▸ **What the exercise asks**: Reproduce word for word everything in the material below from the line containing "Identify the location of y-axis-ticks: 0" down to the line containing "(135, 436).", including both of those lines.

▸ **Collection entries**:
···

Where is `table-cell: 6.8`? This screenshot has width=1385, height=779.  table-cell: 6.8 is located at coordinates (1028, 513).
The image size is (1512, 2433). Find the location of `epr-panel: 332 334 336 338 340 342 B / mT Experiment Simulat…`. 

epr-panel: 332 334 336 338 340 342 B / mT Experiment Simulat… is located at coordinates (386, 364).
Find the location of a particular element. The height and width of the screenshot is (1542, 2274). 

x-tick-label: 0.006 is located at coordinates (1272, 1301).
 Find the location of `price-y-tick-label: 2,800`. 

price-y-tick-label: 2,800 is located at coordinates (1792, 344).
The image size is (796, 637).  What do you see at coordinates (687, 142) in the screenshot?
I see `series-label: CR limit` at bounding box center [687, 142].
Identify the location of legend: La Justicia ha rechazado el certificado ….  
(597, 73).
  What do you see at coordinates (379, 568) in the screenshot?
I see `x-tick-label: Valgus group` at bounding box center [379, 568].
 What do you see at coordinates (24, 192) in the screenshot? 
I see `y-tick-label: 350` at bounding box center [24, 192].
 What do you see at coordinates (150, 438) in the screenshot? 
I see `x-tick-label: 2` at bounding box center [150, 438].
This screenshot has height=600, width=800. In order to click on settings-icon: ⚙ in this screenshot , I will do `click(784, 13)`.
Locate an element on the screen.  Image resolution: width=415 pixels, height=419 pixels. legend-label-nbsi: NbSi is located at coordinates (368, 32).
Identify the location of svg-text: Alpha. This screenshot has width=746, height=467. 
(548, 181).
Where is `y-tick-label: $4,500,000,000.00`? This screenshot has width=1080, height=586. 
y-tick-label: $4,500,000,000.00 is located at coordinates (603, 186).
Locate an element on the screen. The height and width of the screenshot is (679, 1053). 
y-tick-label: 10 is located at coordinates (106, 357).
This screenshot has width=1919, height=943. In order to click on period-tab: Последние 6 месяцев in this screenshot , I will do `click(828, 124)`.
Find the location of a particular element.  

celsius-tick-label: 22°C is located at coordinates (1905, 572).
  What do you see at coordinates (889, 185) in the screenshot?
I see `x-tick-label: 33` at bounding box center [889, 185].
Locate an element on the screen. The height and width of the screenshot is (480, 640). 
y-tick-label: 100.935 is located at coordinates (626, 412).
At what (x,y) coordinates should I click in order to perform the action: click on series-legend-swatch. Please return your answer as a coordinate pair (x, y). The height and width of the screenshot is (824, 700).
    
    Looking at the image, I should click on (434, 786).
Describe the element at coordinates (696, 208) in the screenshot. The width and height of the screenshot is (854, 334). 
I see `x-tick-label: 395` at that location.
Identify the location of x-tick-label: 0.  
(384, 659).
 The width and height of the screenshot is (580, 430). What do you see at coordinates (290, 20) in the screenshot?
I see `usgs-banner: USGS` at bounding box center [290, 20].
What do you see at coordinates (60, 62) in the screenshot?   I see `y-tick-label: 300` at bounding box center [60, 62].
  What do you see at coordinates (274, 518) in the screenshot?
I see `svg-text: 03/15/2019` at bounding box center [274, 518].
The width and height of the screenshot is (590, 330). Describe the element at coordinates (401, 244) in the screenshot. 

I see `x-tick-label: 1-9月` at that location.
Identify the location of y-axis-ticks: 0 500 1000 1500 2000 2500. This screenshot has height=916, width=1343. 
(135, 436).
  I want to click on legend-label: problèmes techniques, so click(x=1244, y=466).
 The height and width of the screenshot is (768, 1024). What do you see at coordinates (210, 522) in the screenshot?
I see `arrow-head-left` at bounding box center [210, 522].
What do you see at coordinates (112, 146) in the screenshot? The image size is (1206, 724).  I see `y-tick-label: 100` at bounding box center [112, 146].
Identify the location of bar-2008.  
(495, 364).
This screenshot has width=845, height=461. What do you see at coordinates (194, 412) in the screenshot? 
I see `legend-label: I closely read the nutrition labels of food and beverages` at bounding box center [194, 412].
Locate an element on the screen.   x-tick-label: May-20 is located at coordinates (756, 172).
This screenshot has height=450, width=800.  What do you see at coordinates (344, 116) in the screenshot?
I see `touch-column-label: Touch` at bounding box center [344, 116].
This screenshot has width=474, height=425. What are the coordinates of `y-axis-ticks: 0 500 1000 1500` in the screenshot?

···

▸ **Result of the exercise**:
Identify the location of y-axis-ticks: 0 500 1000 1500 2000 2500. This screenshot has height=916, width=1343. 
(135, 436).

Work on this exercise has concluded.